OUTROS ASPECTOS ASSOCIADOS À INTERRUPÇÃO DA VENTILAÇÃO MECÂNICA E AO DESMAME VENTILATÓRIO
Vários aspectos relacionados à qualidade da assistência ao paciente com insuficiência respiratória têm efeito direto na eficiência e efetividade do desmame. Alguns itens foram abordados nos demais capítulos do Consenso. Seguem algumas recomendações específicas dos processos de desmame e de interrupção da ventilação mecânica.

Dispositivos Trocadores de Calor
Recomendação: Deve-se estar atento à possível contribuição negativa dos trocadores de calor nos pacientes com falência de desmame.

Os umidificadores trocadores de calor vêm progressivamente substituindo os aquecedores dos ventiladores. Dois estudos aleatórios compararam o efeito destes dispositivos sobre parâmetros fisiológicos respiratórios. Os pacientes em uso de trocadores de calor apresentaram significativo aumento de volume-minuto, freqüência respiratória, PaCO2, trabalho da respiração, produto pressão x tempo, pressão esofágica e transdiafragmática, PEEP intrínseco, acidose respiratória, além de maior desconforto respiratório. Os autores concluíram que a presença de dispositivos trocadores de calor deve ser levada em conta nos pacientes de desmame difícil, especialmente aqueles com insuficiência ventilatória crônica.

Hemotransfusões
Recomendação: Transfusões sangüíneas não devem ser usadas rotineiramente visando a facilitar o desmame ventilatório.

Não há evidência de que uma estratégia liberal referente a transfusões sangüíneas (reposição de glóbulos em pacientes com hemoglobina ≤ 9 mg/dL) tenha reduzido o tempo de duração mecânica em uma população heterogênea.

Suporte Nutricional
Recomendação: Dietas de alto teor de gordura e baixo teor de carboidratos podem ser benéficas em pacientes selecionados, com limitada reserva ventilatória, para redução do tempo de desmame. Entretanto, em virtude do pequeno número de estudos não se recomenda o seu uso rotineiro.

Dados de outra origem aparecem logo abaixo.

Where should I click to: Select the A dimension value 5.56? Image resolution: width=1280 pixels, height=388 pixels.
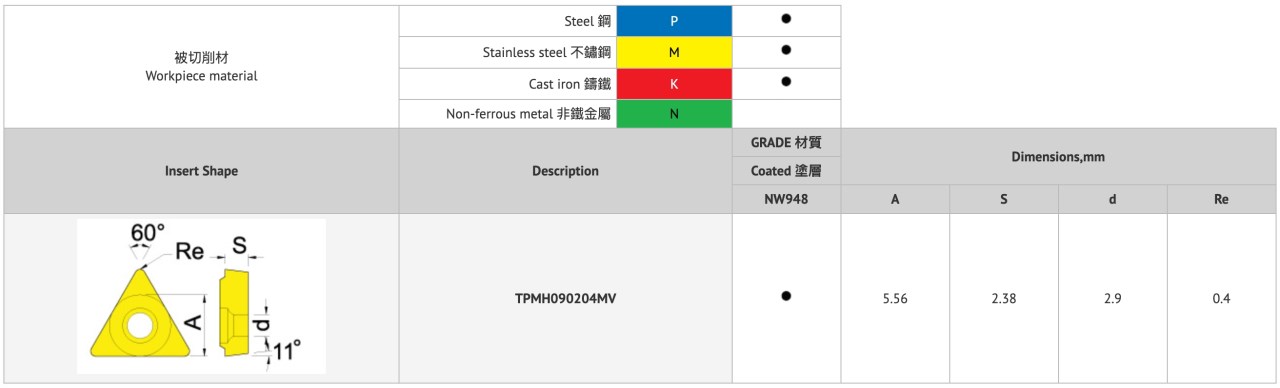[895, 298]
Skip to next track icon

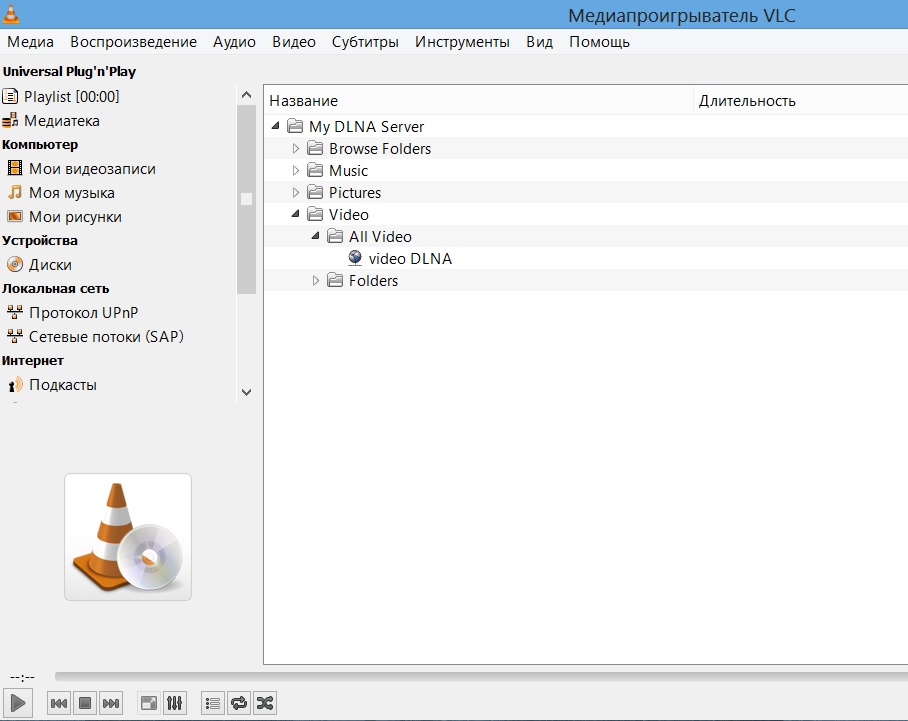coord(108,702)
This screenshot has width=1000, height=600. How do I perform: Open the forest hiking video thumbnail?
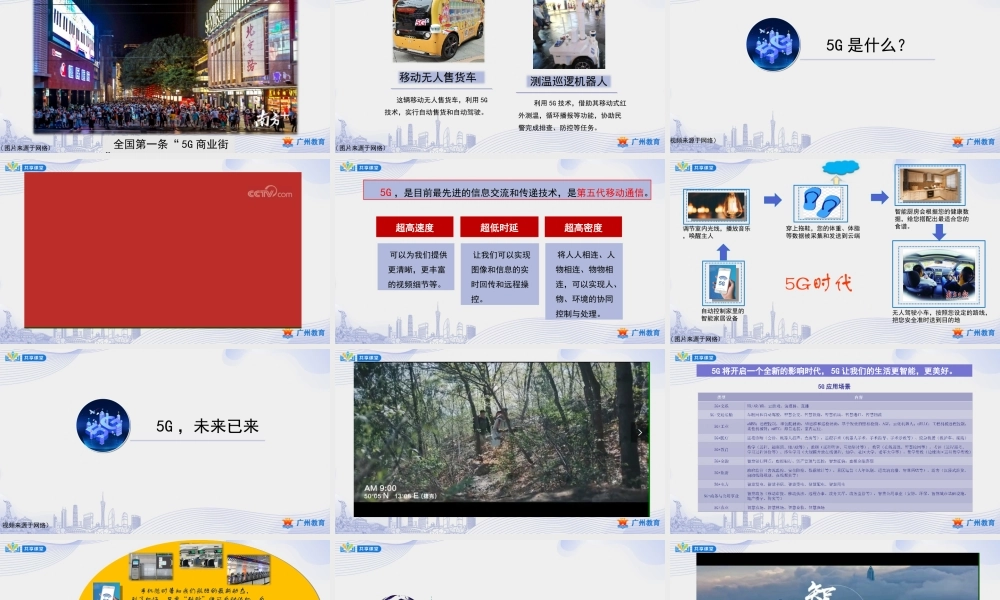501,438
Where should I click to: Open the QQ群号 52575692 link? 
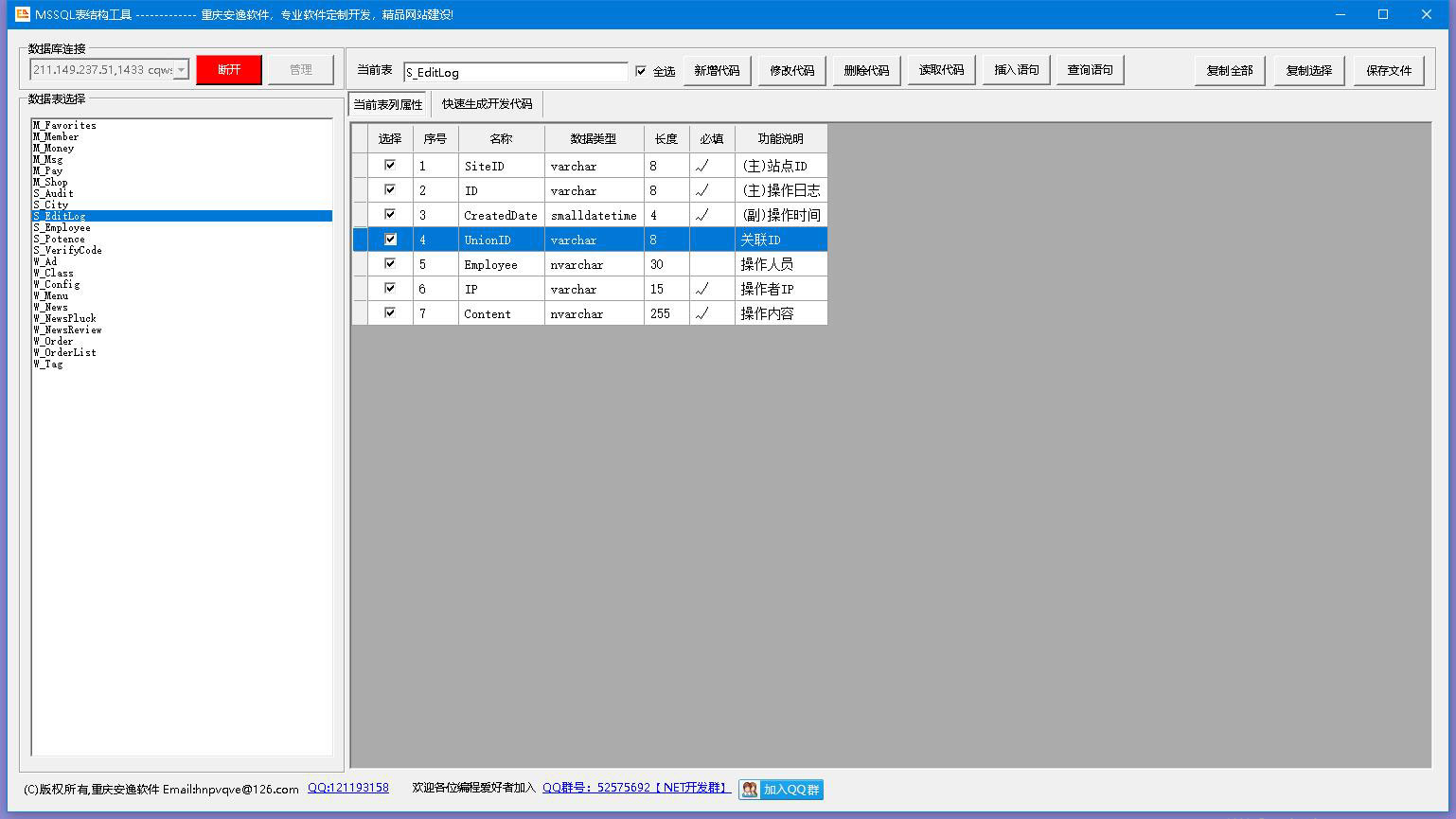[x=635, y=788]
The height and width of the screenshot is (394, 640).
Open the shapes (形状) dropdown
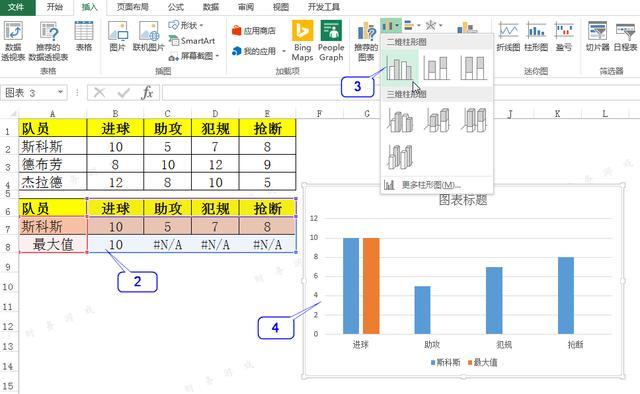(186, 25)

As dietas com elevado teor de gordura e baixo teor de carboidratos parecem produzir efeitos favoráveis na produção de CO2, o que pode facilitar o desmame de pacientes com limitada reserva ventilatória, inclusive em reduzir o tempo de desmame. O motivo da utilização das dietas de alto teor de gordura e baixo teor de carboidrato consiste em que um menor quociente respiratório pode melhorar a troca gasosa e facilitar o desmame da ventilação mecânica em pacientes com reserva ventilatória limitada. Entretanto, os estudos ainda não têm respaldo para uma recomendação mais ampla.